フィドルの大渕愛子、ギターの中村大史にパーカッションの渡辺庸介まではおなじみだし、どんな音楽になるかも想像がつく。しかしこれにアコーディオンの秦コータローが入るとなるととたんに想像がつかなくなる。渡辺さんのプロジェクトにはこういう形が多い。先日のコエトオトも、渡辺さん、中村さんは同じだが、アコーディオンが佐藤芳明、そしてヴォーカルの優河となるといったいどうゆことになるのか。おや、そういえば、どちらもアコーディオン、それもアイリッシュなどのボタンではない、鍵盤だ。佐藤氏も秦氏も伝統音楽ではなく、ジャズを中心に活動している。

 グルーベッジはもともとは渡辺、大渕、中村のトリオの名前で、この日は秦氏が入って「+」。ということだったが、ライヴの途中でこの「+」の部分はその時々で変わることが判明した。

 とまれ、今回は演奏した曲のほとんどが秦氏の作曲で、今回のための書下しも2曲ほど含まれる。どれもキャッチーなメロディの佳曲。ほんとうに皆さん、作曲が達者だ。

 カタチとしてはとても美味しいジャズだ。ただ、元になるメロディがジャズのスタンダードやジャズのイディオムを意識していないので、まずそこが面白い。

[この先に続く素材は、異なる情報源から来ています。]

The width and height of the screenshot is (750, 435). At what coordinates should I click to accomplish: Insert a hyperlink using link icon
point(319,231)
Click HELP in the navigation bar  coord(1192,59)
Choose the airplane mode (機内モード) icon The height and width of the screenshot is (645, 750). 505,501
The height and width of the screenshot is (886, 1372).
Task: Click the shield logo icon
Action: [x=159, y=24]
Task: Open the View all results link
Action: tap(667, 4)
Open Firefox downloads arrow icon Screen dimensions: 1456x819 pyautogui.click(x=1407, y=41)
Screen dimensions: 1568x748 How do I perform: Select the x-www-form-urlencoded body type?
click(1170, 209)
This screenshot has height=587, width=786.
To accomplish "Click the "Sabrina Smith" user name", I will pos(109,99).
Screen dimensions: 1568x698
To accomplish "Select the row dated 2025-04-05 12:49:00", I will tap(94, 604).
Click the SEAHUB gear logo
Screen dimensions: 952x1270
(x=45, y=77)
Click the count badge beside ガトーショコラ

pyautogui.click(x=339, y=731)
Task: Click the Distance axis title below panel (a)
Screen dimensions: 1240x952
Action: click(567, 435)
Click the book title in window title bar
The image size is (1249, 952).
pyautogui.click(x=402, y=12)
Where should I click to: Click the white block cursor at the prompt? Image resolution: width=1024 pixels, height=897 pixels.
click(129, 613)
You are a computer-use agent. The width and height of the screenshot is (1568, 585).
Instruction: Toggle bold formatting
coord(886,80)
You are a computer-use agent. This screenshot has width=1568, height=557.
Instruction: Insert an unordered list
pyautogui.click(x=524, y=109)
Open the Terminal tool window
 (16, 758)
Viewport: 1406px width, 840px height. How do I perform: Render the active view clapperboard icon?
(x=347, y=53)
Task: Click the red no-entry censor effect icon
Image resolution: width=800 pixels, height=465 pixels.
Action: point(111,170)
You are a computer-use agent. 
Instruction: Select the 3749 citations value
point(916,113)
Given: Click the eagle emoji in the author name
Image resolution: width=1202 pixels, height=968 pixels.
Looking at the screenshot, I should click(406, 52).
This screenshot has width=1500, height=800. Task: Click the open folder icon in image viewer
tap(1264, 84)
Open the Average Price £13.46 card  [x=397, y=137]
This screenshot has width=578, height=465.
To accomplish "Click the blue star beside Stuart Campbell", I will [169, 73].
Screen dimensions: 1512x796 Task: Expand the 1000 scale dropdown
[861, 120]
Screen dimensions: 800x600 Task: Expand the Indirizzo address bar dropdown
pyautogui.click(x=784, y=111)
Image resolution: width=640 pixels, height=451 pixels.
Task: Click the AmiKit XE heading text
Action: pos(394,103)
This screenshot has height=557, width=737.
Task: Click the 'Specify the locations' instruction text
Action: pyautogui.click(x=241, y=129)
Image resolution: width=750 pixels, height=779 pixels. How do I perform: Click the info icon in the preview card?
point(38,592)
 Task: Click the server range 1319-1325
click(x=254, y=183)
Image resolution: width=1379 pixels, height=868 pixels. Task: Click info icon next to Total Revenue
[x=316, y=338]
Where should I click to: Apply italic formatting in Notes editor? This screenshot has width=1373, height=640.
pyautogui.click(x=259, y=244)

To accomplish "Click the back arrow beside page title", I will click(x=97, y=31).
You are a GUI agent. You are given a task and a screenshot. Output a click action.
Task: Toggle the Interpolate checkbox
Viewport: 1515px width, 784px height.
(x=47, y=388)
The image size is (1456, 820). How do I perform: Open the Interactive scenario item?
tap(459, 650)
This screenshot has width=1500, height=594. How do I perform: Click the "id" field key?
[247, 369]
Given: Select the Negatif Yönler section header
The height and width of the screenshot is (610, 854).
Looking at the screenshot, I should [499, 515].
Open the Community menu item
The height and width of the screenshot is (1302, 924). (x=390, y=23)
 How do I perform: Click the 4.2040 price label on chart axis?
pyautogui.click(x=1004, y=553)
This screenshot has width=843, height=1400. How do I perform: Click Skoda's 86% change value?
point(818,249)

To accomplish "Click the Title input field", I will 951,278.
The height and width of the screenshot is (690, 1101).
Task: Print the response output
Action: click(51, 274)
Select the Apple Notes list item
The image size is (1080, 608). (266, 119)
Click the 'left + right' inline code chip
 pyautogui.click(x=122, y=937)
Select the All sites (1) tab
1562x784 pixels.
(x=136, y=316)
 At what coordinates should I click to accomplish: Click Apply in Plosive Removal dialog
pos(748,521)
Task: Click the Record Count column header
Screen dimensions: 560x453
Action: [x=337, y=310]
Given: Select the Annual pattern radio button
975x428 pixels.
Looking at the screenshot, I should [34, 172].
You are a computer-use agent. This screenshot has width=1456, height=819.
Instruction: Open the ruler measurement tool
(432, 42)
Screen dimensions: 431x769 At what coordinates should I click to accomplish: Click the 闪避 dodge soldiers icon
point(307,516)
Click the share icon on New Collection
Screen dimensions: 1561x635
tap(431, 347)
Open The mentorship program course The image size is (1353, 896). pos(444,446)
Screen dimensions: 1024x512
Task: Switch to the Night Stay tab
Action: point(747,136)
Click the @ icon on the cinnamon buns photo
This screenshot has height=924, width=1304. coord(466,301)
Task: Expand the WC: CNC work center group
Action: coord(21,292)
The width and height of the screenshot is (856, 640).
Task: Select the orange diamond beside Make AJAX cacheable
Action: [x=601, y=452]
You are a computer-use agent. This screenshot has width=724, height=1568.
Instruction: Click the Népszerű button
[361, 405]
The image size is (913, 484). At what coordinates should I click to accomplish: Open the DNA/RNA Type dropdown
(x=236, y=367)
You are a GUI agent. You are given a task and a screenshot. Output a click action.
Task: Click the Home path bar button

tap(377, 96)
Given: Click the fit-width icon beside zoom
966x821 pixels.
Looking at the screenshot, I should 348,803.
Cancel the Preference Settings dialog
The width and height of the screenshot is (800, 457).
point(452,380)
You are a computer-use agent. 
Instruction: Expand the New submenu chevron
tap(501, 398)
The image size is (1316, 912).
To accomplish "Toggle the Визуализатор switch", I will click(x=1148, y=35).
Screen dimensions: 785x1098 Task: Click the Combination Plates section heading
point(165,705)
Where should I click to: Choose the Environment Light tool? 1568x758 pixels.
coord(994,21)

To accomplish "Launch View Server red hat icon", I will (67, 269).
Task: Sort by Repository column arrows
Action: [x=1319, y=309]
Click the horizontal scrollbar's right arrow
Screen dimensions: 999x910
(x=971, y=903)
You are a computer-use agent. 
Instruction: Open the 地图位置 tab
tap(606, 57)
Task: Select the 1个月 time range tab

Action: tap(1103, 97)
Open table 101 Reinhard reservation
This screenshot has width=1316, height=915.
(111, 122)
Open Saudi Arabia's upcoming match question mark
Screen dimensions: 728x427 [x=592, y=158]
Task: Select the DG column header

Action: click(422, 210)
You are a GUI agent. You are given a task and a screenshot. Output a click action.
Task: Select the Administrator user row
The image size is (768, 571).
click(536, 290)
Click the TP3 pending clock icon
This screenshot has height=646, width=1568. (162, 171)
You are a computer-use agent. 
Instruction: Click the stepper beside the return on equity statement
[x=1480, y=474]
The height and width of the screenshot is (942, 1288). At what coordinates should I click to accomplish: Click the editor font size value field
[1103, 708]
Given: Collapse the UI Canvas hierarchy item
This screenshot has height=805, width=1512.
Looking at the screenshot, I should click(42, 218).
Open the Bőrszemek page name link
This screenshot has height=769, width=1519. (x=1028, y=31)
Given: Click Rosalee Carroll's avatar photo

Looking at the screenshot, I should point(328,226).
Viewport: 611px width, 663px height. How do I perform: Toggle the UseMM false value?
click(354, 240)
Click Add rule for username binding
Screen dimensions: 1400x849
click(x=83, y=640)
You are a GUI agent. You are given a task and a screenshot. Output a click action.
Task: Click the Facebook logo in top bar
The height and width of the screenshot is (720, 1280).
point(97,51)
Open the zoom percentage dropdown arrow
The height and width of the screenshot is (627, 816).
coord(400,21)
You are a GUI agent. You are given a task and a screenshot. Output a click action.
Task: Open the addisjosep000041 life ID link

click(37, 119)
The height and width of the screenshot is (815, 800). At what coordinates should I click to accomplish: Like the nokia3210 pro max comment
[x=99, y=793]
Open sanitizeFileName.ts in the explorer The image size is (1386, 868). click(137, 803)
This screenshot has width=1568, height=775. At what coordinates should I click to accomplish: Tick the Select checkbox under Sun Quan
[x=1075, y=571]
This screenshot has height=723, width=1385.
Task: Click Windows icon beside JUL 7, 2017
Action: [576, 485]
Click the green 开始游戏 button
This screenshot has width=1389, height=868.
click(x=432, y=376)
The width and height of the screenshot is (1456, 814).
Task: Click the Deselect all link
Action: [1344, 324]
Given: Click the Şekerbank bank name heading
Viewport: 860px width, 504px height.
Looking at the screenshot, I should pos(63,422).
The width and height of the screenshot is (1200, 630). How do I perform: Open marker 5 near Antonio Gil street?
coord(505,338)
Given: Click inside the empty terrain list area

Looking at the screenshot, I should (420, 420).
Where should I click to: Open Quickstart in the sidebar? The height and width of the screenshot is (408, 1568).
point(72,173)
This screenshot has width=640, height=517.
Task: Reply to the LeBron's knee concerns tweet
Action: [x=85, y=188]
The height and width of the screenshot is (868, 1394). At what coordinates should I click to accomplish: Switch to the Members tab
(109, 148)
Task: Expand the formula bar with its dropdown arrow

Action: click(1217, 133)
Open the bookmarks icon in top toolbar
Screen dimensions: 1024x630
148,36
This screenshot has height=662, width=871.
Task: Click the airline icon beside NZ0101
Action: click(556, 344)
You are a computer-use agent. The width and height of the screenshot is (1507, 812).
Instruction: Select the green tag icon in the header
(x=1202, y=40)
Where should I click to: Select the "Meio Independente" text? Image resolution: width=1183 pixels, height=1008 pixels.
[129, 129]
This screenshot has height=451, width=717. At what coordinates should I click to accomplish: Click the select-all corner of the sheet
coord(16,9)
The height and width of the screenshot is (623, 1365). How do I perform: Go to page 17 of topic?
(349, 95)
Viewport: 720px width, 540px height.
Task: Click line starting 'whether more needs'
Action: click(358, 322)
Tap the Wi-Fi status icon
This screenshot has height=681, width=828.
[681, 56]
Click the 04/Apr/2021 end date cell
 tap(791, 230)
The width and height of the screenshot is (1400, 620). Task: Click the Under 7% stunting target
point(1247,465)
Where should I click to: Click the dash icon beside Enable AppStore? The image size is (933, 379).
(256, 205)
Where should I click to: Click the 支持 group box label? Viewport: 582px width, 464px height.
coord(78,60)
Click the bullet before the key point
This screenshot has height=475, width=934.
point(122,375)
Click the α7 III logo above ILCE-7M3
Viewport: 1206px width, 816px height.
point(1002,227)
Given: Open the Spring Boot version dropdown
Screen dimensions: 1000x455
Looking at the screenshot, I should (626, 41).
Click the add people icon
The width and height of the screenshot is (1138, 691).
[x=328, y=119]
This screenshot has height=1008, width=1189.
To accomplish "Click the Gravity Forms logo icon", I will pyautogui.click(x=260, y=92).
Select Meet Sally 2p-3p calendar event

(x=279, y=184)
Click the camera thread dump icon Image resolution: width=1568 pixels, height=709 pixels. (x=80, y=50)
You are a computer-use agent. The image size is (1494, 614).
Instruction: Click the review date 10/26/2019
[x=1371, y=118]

ときにはアイリッシュ的に短かい曲の繰り返しにもなるのだが、その繰り返しがジャズ的な即興になる。秦氏のみならず、大渕さんのみならず、渡辺さんも、さらには中村さんもソロを展開する。中村さんは「コエトオト」でもこれまで無かったソロを生ギターで楽しく演じていた。これは新境地かもしれない。

 そしてその即興が楽しい。秦氏のソロは佐藤芳明氏のような鋭く切り込むのではなく、響きも柔かで、一聴優しそうだが、曲のツボを押さえてくれる。大渕さんもハモクリなどで鍛えられて、もうすっかりジャズ・ヴァイオリニストだ。ハモクリが格闘戦とすれば、こちらはもう少しカジュアルで、その分細かい技がうれしい。ハモクリのライヴでもそうだったが、高域はむしろアコーディオンにまかせ、本人のヴァイオリンは低域にふくらむことが多い。後で聞いたらやはり低い方が好きだという。五弦を使うのもそのせいらしい。この五弦、ヴィオラの音域が効いている。普通のヴァイオリニストやフィドラーはやはり高域が好きだから、大渕さんの低域好きはむしろヴィオラ弾きと呼ぶべきかもしれないが、より幅の広い音域を自在に飛びまわるのは独壇場だろう。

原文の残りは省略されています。